[Information — start]

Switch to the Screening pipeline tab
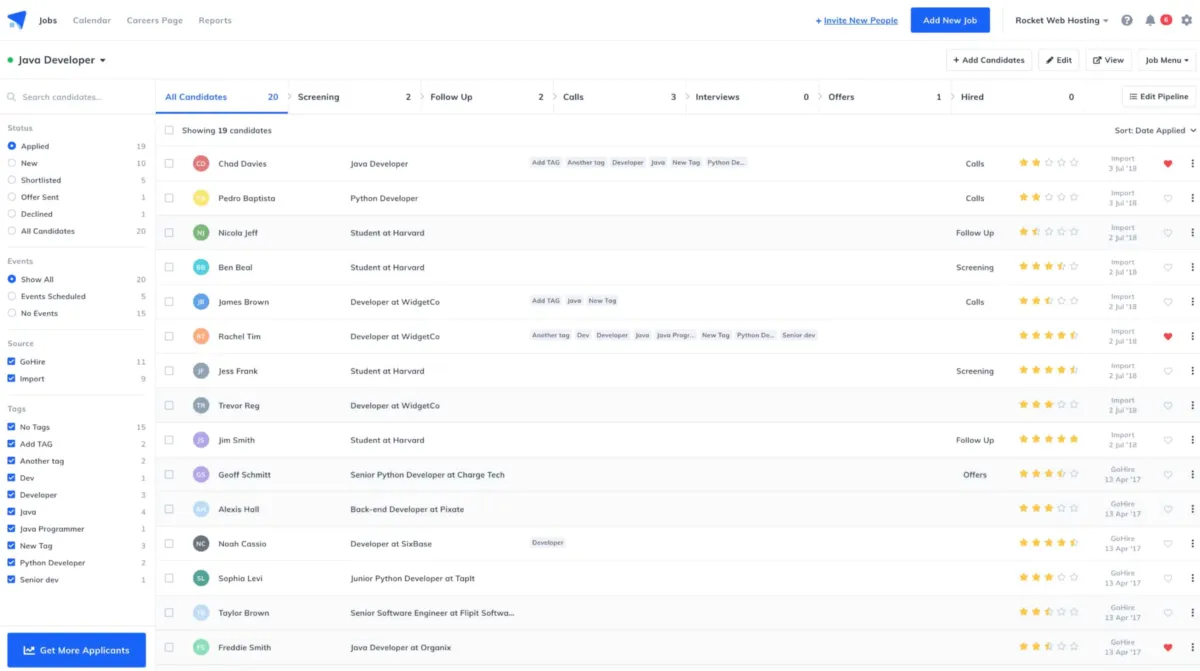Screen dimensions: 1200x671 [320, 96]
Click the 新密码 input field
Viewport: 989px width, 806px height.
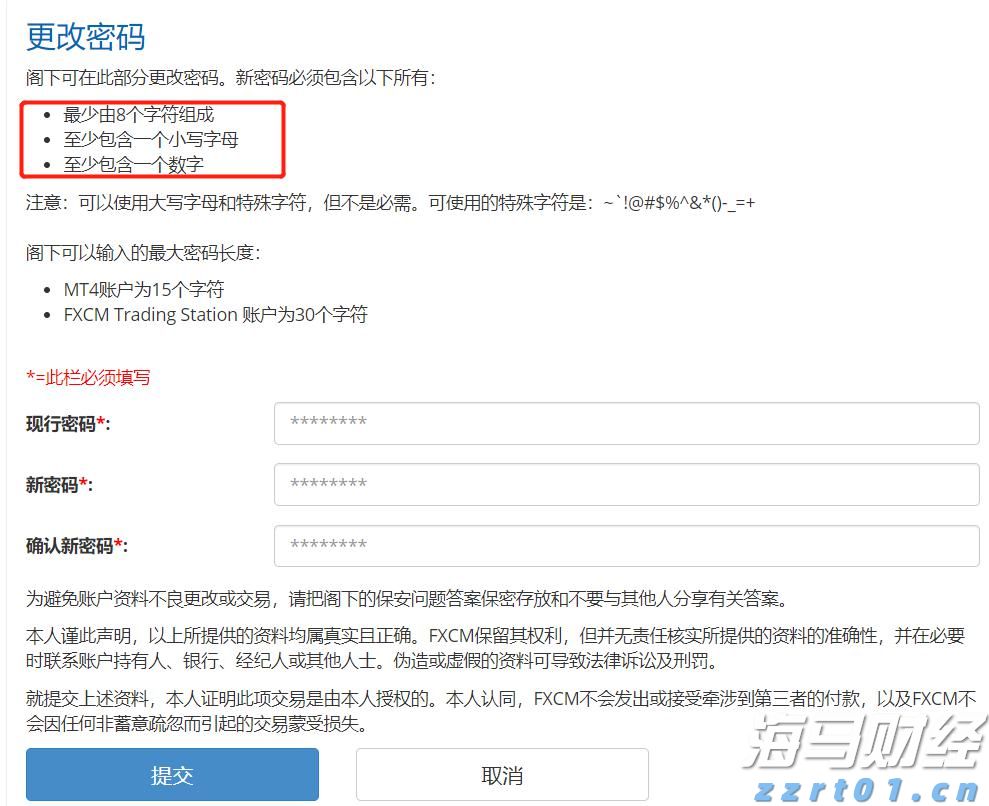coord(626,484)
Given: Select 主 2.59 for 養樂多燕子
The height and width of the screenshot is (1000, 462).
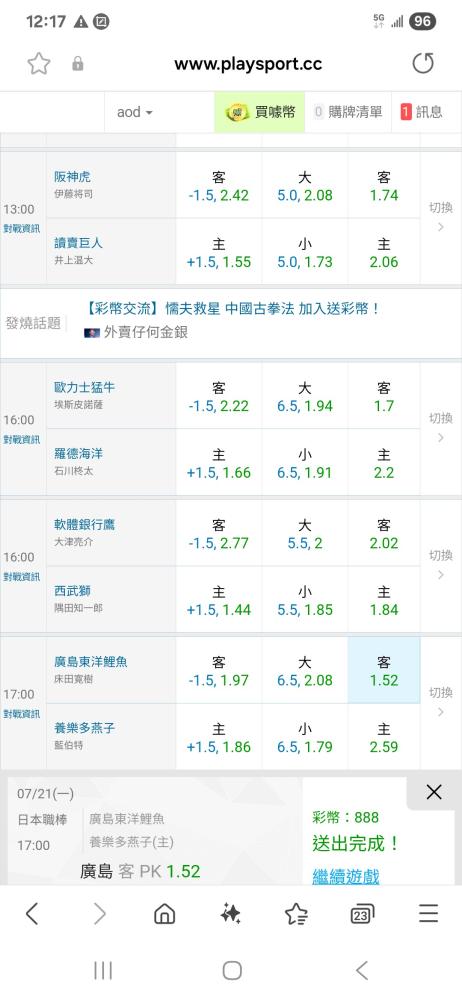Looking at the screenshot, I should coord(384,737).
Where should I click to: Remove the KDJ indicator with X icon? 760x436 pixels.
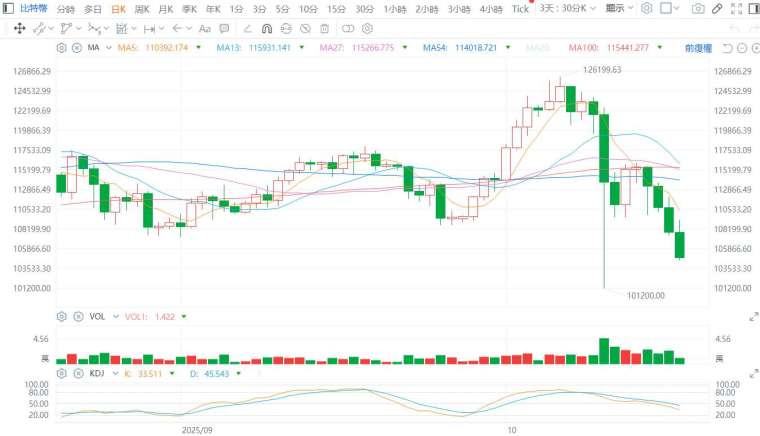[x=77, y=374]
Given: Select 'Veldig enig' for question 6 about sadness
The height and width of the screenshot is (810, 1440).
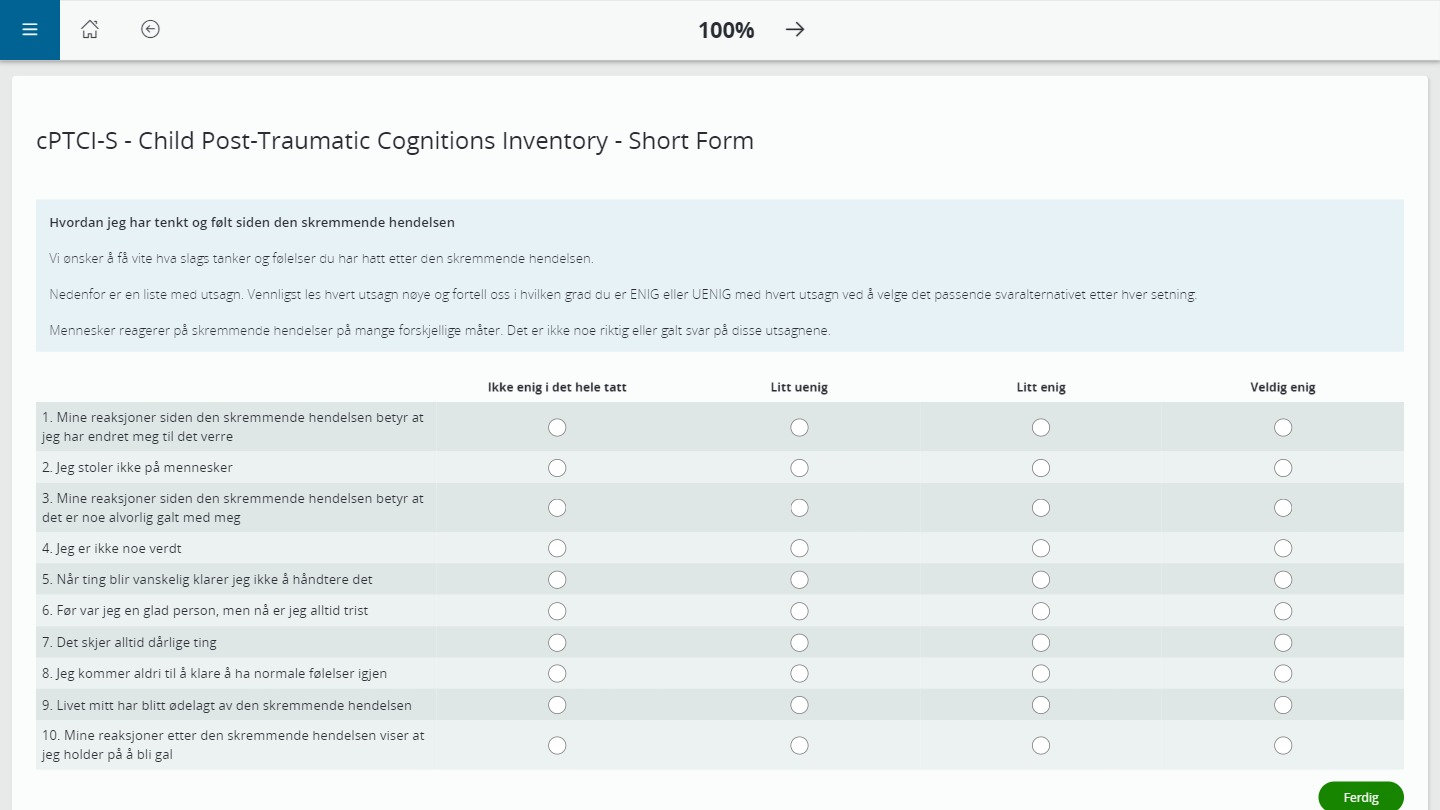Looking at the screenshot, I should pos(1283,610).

[Information — finish]
[Information — start]

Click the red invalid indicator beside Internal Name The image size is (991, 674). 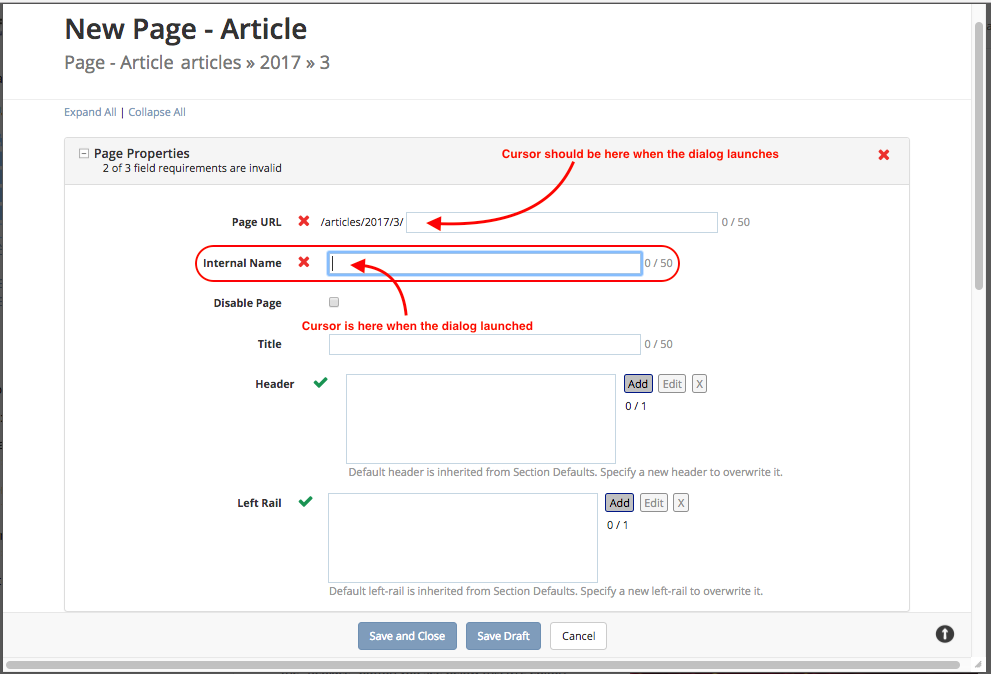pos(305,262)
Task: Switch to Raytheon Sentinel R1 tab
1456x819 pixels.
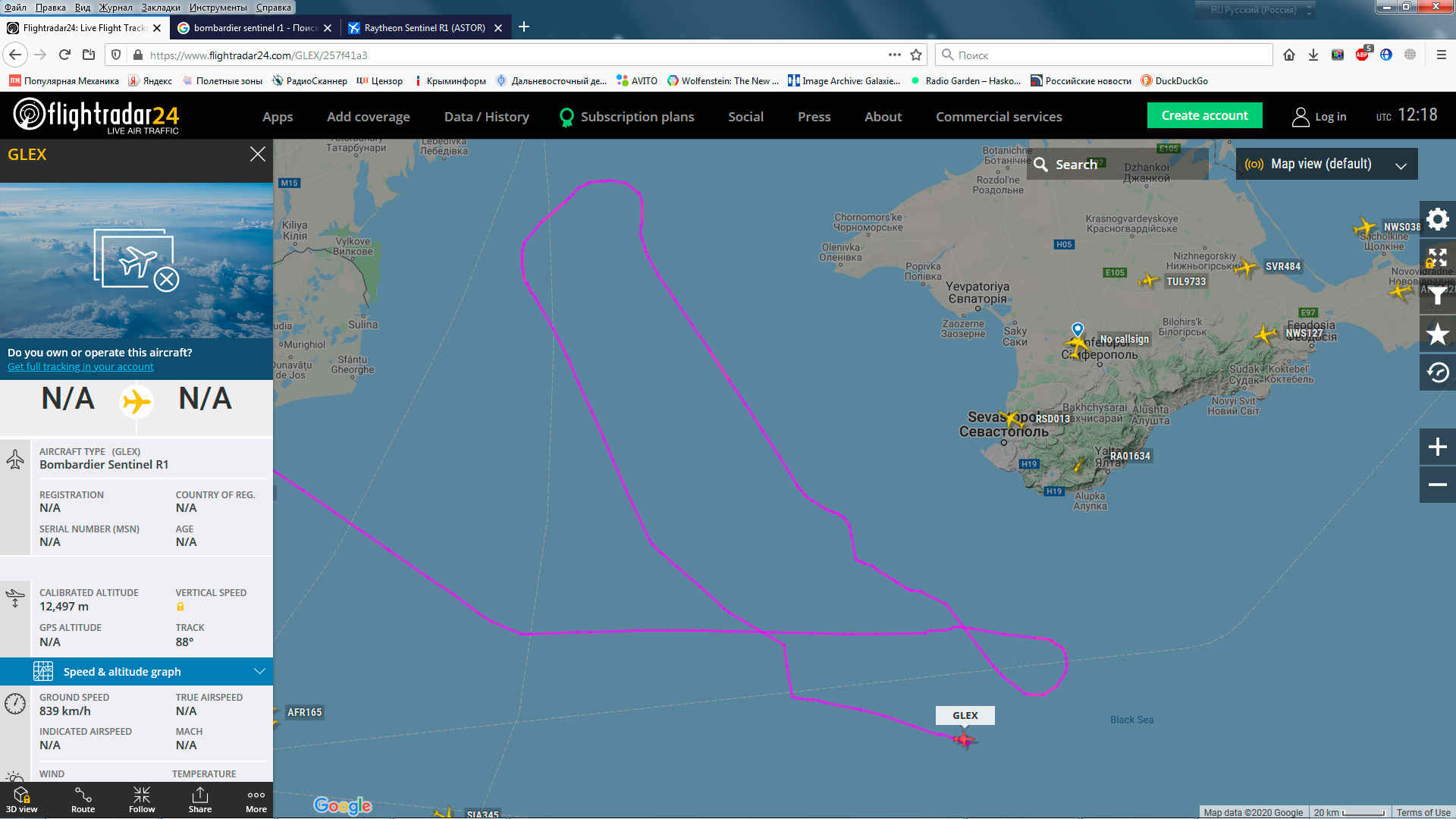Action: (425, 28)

[Information — finish]

● **What to do**: From the material above, copy every line where the word "Given" is found.

● **Output**:
Given: Select 主 2.59 for 養樂多燕子
Given: Select 'Veldig enig' for question 6 about sadness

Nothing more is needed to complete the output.